Ce que les trois textes demandent en commun
Débarrassés de leur vocabulaire propre, les trois textes exigent le même socle. Une gouvernance nommée : les organes de direction sont responsables, personnellement dans NIS2 et DORA, de l'approbation et de la surveillance du dispositif. Une gestion des risques TIC documentée : identifier les actifs, évaluer les menaces, traiter les écarts. Un processus d'incidents : détecter, qualifier, notifier, tirer les leçons. Et une maîtrise des tiers : la chaîne d'approvisionnement dans NIS2, le registre des prestataires TIC dans DORA, remis aux superviseurs depuis avril 2025, la chaîne de composants dans le CRA.
Les différences réelles tiennent aux échéances et aux guichets.

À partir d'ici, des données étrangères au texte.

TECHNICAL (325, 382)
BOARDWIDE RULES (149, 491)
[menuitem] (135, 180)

Un incident majeur se notifie à l'ANSSI sous NIS2 (alerte précoce sous 24 heures, notification sous 72 heures), au superviseur financier sous DORA selon ses propres modèles harmonisés, à l'ENISA sous le CRA pour une vulnérabilité de produit activement exploitée, sous 24 heures. Trois formulaires, trois horloges, un seul incident réel.
Le piège des trois chantiers parallèles
Le traitement en silo produit ici ses dégâts les plus concrets. Trois projets de conformité construisent trois inventaires d'actifs qui divergent, trois cartographies de risques aux échelles incompatibles, trois procédures de notification dont personne ne sait laquelle s'applique à 2 heures du matin quand l'incident est réel et que les trois horloges tournent en même temps.

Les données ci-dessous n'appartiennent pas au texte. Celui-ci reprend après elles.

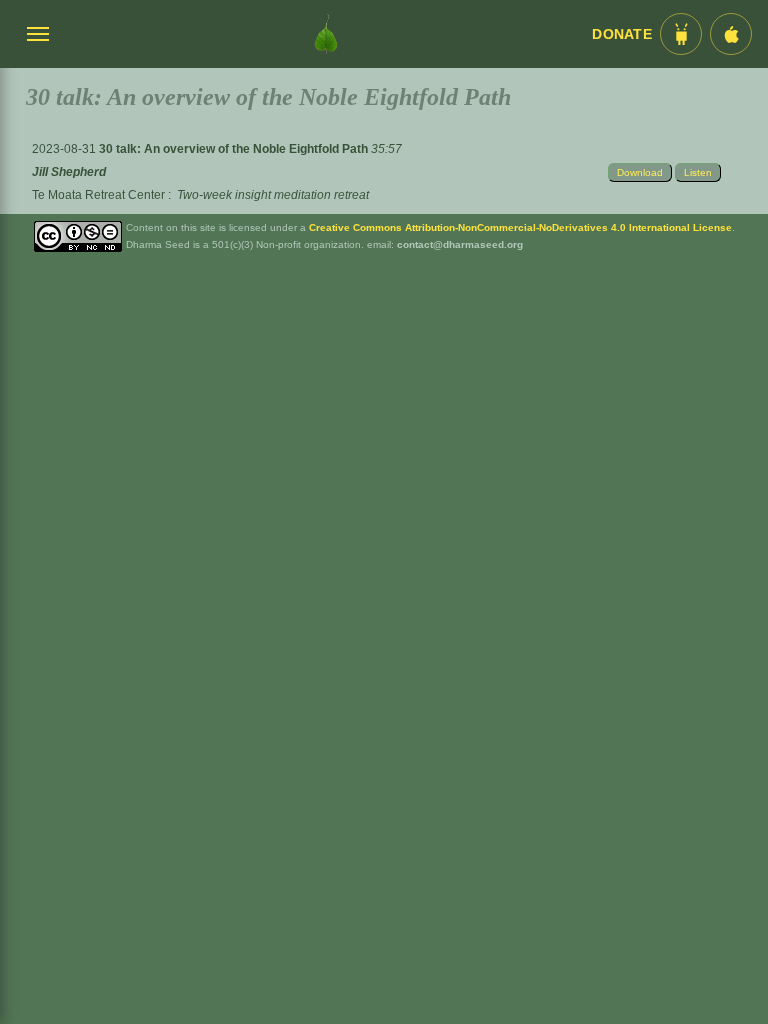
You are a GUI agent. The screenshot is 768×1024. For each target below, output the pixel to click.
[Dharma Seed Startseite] (326, 34)
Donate (622, 34)
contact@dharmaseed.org (460, 244)
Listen (698, 172)
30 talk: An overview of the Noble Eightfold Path (235, 149)
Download (640, 172)
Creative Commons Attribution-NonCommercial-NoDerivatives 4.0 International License (520, 227)
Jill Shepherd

C'est le test qui ne pardonne pas : un incident significatif chez un acteur financier éditeur de logiciels peut déclencher simultanément une notification DORA au superviseur et une notification CRA à l'ENISA, pendant que les filiales du groupe s'interrogent sur leurs obligations NIS2. Les organisations qui ont répété ce scénario sur un dispositif unifié le déroulent ; les autres le découvrent en le subissant.
Un socle mesuré, trois vues réglementaires
La réponse méthodologique est celle que nous décrivions pour l'empilement réglementaire en général : séparer le socle, qui se mesure une fois, des vues réglementaires, qui se déclinent par texte. Un diagnostic de maturité cyber-résilience évalue les capacités communes, gouvernance, risques, incidents, tiers, tests, sur une échelle homogène ; chaque critère est rattaché aux textes qu'il sert, et les trois conformités se lisent comme trois projections du même état des lieux.
Ce croisement rend visibles les collisions utiles : un processus d'incidents unifié, avec ses seuils de qualification et son annuaire de guichets, fait progresser les trois textes d'un coup. Un registre de tiers bien construit sert DORA aujourd'hui et la chaîne d'approvisionnement NIS2 demain. Et un langage de risque commun, celui d'ISO 27005 par exemple, évite que chaque texte réinvente sa propre échelle de gravité.
Par où commencer avant le 11 septembre
L'échéance CRA du 11 septembre est le bon déclencheur, parce qu'elle est proche, contraignante et opérationnelle. Trois gestes dans l'ordre : clarifier qui, dans le groupe, relève de quel texte, entité par entité et produit par produit. Unifier le processus de notification, une seule procédure interne, trois guichets de sortie, des responsables nommés et joignables. Puis mesurer la maturité du socle et convertir les écarts en plan d'action daté, en priorisant ce qui sert les trois textes à la fois.
Le calendrier ne s'arrêtera pas là : les obligations principales du CRA arrivent en décembre 2027, la loi Résilience française finira par être votée, DORA continue de monter en exigence sur les tests. Les organisations qui pilotent ce trio depuis un diagnostic unique absorberont chaque nouvelle marche. Les autres recommenceront un chantier à chaque échéance.